WHAT TO DO => Your task is to output the entries below word for word.

PROVIDED DATA =>
+++

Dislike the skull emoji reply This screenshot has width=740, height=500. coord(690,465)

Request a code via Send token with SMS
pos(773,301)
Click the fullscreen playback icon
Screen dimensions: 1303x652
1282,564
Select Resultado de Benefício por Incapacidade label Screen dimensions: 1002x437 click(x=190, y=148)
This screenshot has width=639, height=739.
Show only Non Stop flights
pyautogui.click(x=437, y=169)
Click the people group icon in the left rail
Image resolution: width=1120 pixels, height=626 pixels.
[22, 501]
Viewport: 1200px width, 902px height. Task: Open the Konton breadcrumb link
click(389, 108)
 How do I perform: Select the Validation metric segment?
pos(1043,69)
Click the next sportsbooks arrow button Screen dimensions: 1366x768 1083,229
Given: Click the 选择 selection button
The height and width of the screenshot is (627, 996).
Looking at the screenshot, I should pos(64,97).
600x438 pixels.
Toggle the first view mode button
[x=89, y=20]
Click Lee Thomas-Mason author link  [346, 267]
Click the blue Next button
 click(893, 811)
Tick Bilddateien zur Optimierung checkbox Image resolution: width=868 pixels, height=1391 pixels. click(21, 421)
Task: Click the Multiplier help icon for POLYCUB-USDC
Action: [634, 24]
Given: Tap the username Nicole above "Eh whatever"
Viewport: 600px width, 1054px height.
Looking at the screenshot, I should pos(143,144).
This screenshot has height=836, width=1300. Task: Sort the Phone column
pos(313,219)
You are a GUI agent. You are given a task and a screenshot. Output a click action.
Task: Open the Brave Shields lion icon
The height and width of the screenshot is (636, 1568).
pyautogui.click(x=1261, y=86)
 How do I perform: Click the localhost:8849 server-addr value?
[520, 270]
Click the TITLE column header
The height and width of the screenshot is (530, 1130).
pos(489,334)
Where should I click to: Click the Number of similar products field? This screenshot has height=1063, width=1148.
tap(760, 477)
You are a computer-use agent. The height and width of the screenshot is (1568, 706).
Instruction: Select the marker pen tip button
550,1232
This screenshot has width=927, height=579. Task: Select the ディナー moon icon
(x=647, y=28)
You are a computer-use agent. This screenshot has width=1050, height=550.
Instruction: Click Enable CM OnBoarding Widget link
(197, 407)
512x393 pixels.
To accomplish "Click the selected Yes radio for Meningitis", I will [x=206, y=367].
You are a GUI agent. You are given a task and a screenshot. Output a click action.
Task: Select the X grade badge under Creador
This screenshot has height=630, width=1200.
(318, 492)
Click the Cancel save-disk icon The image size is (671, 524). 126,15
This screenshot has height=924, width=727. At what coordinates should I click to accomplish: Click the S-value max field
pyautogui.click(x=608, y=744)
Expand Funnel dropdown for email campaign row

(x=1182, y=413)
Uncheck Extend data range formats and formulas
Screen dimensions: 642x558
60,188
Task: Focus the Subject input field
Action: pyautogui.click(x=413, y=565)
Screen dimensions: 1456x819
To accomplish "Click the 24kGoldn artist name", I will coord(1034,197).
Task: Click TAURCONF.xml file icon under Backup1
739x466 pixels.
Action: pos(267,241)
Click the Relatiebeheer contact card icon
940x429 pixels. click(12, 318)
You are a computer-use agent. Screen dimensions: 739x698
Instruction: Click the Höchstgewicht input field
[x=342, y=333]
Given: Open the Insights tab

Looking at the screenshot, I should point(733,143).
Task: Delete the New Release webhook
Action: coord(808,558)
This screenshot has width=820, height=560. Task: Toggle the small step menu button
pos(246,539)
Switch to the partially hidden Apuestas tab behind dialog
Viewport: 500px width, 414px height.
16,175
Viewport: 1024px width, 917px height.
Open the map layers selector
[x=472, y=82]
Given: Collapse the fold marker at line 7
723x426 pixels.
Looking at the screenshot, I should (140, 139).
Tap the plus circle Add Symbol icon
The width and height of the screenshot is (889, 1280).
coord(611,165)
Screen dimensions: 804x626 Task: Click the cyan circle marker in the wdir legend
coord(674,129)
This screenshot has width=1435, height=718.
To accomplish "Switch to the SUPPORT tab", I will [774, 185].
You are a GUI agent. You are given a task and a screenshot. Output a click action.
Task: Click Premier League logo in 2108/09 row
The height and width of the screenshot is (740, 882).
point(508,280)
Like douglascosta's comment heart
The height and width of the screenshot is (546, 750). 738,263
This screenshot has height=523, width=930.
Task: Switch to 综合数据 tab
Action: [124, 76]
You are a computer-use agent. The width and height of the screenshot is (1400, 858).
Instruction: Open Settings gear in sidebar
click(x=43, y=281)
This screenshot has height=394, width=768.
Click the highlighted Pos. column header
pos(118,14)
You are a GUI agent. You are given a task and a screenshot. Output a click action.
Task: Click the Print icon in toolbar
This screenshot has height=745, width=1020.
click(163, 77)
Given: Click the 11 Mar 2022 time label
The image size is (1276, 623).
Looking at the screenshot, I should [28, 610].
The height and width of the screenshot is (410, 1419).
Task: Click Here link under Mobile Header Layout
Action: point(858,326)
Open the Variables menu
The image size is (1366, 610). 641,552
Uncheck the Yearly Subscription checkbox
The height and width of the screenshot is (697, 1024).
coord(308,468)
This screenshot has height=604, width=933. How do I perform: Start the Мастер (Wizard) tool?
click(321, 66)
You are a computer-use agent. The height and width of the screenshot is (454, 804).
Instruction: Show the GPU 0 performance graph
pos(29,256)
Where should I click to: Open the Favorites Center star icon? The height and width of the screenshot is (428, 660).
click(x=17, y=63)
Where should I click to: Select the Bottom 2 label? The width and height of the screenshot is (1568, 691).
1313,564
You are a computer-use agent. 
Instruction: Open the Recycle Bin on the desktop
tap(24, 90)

+++

RESULT =>
Dislike the skull emoji reply This screenshot has width=740, height=500. coord(690,465)

Request a code via Send token with SMS
pos(773,301)
Click the fullscreen playback icon
Screen dimensions: 1303x652
1282,564
Select Resultado de Benefício por Incapacidade label Screen dimensions: 1002x437 click(x=190, y=148)
This screenshot has width=639, height=739.
Show only Non Stop flights
pyautogui.click(x=437, y=169)
Click the people group icon in the left rail
Image resolution: width=1120 pixels, height=626 pixels.
[22, 501]
Viewport: 1200px width, 902px height. Task: Open the Konton breadcrumb link
click(389, 108)
 How do I perform: Select the Validation metric segment?
pos(1043,69)
Click the next sportsbooks arrow button Screen dimensions: 1366x768 1083,229
Given: Click the 选择 selection button
The height and width of the screenshot is (627, 996).
Looking at the screenshot, I should pos(64,97).
600x438 pixels.
Toggle the first view mode button
[x=89, y=20]
Click Lee Thomas-Mason author link  [346, 267]
Click the blue Next button
 click(893, 811)
Tick Bilddateien zur Optimierung checkbox Image resolution: width=868 pixels, height=1391 pixels. click(21, 421)
Task: Click the Multiplier help icon for POLYCUB-USDC
Action: [634, 24]
Given: Tap the username Nicole above "Eh whatever"
Viewport: 600px width, 1054px height.
Looking at the screenshot, I should pos(143,144).
This screenshot has height=836, width=1300. Task: Sort the Phone column
pos(313,219)
You are a GUI agent. You are given a task and a screenshot. Output a click action.
Task: Open the Brave Shields lion icon
The height and width of the screenshot is (636, 1568).
pyautogui.click(x=1261, y=86)
 How do I perform: Click the localhost:8849 server-addr value?
[520, 270]
Click the TITLE column header
The height and width of the screenshot is (530, 1130).
pos(489,334)
Where should I click to: Click the Number of similar products field? This screenshot has height=1063, width=1148.
tap(760, 477)
You are a computer-use agent. The height and width of the screenshot is (1568, 706).
Instruction: Select the marker pen tip button
550,1232
This screenshot has width=927, height=579. Task: Select the ディナー moon icon
(x=647, y=28)
You are a computer-use agent. This screenshot has width=1050, height=550.
Instruction: Click Enable CM OnBoarding Widget link
(197, 407)
512x393 pixels.
To accomplish "Click the selected Yes radio for Meningitis", I will [x=206, y=367].
You are a GUI agent. You are given a task and a screenshot. Output a click action.
Task: Select the X grade badge under Creador
This screenshot has height=630, width=1200.
(318, 492)
Click the Cancel save-disk icon The image size is (671, 524). 126,15
This screenshot has height=924, width=727. At what coordinates should I click to accomplish: Click the S-value max field
pyautogui.click(x=608, y=744)
Expand Funnel dropdown for email campaign row

(x=1182, y=413)
Uncheck Extend data range formats and formulas
Screen dimensions: 642x558
60,188
Task: Focus the Subject input field
Action: pyautogui.click(x=413, y=565)
Screen dimensions: 1456x819
To accomplish "Click the 24kGoldn artist name", I will coord(1034,197).
Task: Click TAURCONF.xml file icon under Backup1
739x466 pixels.
Action: pos(267,241)
Click the Relatiebeheer contact card icon
940x429 pixels. click(12, 318)
You are a computer-use agent. Screen dimensions: 739x698
Instruction: Click the Höchstgewicht input field
[x=342, y=333]
Given: Open the Insights tab

Looking at the screenshot, I should point(733,143).
Task: Delete the New Release webhook
Action: coord(808,558)
This screenshot has width=820, height=560. Task: Toggle the small step menu button
pos(246,539)
Switch to the partially hidden Apuestas tab behind dialog
Viewport: 500px width, 414px height.
16,175
Viewport: 1024px width, 917px height.
Open the map layers selector
[x=472, y=82]
Given: Collapse the fold marker at line 7
723x426 pixels.
Looking at the screenshot, I should (140, 139).
Tap the plus circle Add Symbol icon
The width and height of the screenshot is (889, 1280).
coord(611,165)
Screen dimensions: 804x626 Task: Click the cyan circle marker in the wdir legend
coord(674,129)
This screenshot has width=1435, height=718.
To accomplish "Switch to the SUPPORT tab", I will [774, 185].
You are a GUI agent. You are given a task and a screenshot. Output a click action.
Task: Click Premier League logo in 2108/09 row
The height and width of the screenshot is (740, 882).
point(508,280)
Like douglascosta's comment heart
The height and width of the screenshot is (546, 750). 738,263
This screenshot has height=523, width=930.
Task: Switch to 综合数据 tab
Action: [124, 76]
You are a computer-use agent. The width and height of the screenshot is (1400, 858).
Instruction: Open Settings gear in sidebar
click(x=43, y=281)
This screenshot has height=394, width=768.
Click the highlighted Pos. column header
pos(118,14)
You are a GUI agent. You are given a task and a screenshot. Output a click action.
Task: Click the Print icon in toolbar
This screenshot has height=745, width=1020.
click(163, 77)
Given: Click the 11 Mar 2022 time label
The image size is (1276, 623).
Looking at the screenshot, I should [28, 610].
The height and width of the screenshot is (410, 1419).
Task: Click Here link under Mobile Header Layout
Action: point(858,326)
Open the Variables menu
The image size is (1366, 610). 641,552
Uncheck the Yearly Subscription checkbox
The height and width of the screenshot is (697, 1024).
coord(308,468)
This screenshot has height=604, width=933. How do I perform: Start the Мастер (Wizard) tool?
click(321, 66)
You are a computer-use agent. The height and width of the screenshot is (454, 804).
Instruction: Show the GPU 0 performance graph
pos(29,256)
Where should I click to: Open the Favorites Center star icon? The height and width of the screenshot is (428, 660).
click(x=17, y=63)
Where should I click to: Select the Bottom 2 label? The width and height of the screenshot is (1568, 691).
1313,564
You are a computer-use agent. 
Instruction: Open the Recycle Bin on the desktop
tap(24, 90)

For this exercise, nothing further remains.